O presidente do STF (Supremo Tribunal Federal), ministro Gilmar Mendes, afirmou nesta terça-feira não temer que o governo federal não cumpra a decisão da Corte sobre a possível extradição do ex-ativista italiano Cesare Battisti, preso no Brasil desde 2007.
Em janeiro, o italiano recebeu o status de refugiado político por parte do Ministério da Justiça.
O pedido de extradição, feito pelo governo da Itália, deve ser julgado em breve pelo Supremo. "Se for confirmada a extradição, ela será compulsória e o governo deverá extraditá-lo", disse Mendes.
O ministro afirmou desconhecer informações de que a tendência do Supremo seja pela extradição. "Eu não tenho visto decisões em off.
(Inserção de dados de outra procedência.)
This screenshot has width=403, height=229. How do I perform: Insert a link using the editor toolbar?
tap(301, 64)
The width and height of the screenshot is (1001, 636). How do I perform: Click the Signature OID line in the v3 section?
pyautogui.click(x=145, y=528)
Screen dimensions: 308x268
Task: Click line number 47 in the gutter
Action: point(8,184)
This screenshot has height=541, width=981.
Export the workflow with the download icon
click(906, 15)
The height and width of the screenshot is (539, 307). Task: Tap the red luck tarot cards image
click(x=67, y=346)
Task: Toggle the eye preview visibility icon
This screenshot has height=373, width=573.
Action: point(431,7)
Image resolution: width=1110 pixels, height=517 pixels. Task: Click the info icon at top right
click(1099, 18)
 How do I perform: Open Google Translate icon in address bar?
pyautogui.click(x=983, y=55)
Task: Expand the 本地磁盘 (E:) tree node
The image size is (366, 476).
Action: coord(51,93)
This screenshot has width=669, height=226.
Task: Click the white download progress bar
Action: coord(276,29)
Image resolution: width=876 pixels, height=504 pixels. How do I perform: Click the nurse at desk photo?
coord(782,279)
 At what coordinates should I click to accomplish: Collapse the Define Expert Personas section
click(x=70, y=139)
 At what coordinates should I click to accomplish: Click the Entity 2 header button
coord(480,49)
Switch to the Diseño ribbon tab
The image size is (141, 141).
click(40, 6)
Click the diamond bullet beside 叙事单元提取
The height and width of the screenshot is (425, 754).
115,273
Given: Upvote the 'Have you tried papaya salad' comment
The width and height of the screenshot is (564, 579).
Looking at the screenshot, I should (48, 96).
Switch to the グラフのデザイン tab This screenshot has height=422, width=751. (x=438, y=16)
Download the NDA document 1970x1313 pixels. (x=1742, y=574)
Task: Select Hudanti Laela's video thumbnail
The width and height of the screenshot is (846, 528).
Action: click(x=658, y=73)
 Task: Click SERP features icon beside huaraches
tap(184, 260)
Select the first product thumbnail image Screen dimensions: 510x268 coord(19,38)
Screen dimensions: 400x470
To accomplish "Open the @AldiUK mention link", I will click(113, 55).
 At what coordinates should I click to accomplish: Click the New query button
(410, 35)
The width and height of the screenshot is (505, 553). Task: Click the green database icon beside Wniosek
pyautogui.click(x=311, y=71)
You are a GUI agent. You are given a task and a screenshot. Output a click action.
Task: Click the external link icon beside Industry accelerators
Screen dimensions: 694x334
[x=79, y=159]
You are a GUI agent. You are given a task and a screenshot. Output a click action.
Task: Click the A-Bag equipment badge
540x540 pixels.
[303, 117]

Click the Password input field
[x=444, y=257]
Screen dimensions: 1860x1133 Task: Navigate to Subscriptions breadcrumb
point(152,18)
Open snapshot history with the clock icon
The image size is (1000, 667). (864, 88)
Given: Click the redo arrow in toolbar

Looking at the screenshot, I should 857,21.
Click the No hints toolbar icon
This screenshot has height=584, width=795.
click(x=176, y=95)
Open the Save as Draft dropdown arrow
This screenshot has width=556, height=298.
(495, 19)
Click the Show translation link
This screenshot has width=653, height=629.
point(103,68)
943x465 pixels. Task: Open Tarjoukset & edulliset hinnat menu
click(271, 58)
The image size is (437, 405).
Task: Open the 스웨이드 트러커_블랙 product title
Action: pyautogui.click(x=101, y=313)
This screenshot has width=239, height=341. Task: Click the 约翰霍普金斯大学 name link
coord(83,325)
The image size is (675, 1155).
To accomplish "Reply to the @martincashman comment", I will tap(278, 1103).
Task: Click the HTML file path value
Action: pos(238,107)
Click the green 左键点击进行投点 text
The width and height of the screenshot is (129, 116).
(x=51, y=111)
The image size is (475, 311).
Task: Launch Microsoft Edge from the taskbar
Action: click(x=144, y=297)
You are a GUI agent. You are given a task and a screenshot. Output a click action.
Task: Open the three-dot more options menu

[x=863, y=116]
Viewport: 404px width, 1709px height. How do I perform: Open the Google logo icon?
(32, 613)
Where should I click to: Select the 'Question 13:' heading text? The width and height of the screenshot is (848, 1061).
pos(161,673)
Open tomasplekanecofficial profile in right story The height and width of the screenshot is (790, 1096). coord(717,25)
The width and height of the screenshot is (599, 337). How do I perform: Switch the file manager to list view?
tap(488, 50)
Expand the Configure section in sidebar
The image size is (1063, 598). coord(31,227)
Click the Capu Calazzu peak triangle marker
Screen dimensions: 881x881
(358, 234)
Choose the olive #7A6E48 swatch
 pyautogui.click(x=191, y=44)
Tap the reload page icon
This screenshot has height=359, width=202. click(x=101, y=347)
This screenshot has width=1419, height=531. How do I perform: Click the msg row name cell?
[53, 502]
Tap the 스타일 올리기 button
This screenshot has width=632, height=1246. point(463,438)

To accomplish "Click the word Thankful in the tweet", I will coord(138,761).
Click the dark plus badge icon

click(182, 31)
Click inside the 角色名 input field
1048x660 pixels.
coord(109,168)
Talvez visse mais quando era advogado-geral da União, porque me preocupava com meu cliente."
Perfil
Mendes foi nomeado ministro do Supremo em 2002, por indicação do então presidente Fernando Henrique Cardoso.
Formado em direito pela UnB, onde é professor de direito constitucional, o ministro passou a presidir o STF em 2008. Desde então, tem aparecido no noticiário em razão de opiniões ou decisões que geraram polêmicas.
Entre eles está o recente comentário sobre a série de ações de sem-terra durante o Carnaval --segundo Mendes, repassar dinheiro público para quem promove invasões de terra é uma "ilicitude", sendo a responsabilidade "de quem subsidia", no caso, o governo federal.
Na segunda-feira passada, o ministro defendeu uma mudança nos critérios para remoção e promoção de juízes no país. Ele afirma ter detectado casos de juízes promovidos por varas específicas --como de execução criminal e da infância e juventude-- sem vocação adequada para a função.
Como presidente do CNJ, propôs que fossem julgados todos os processos judiciais distribuídos até 31 de dezembro de 2005, o que equivale a solucionar de 40 milhões a 50 milhões de ações em trâmite no país.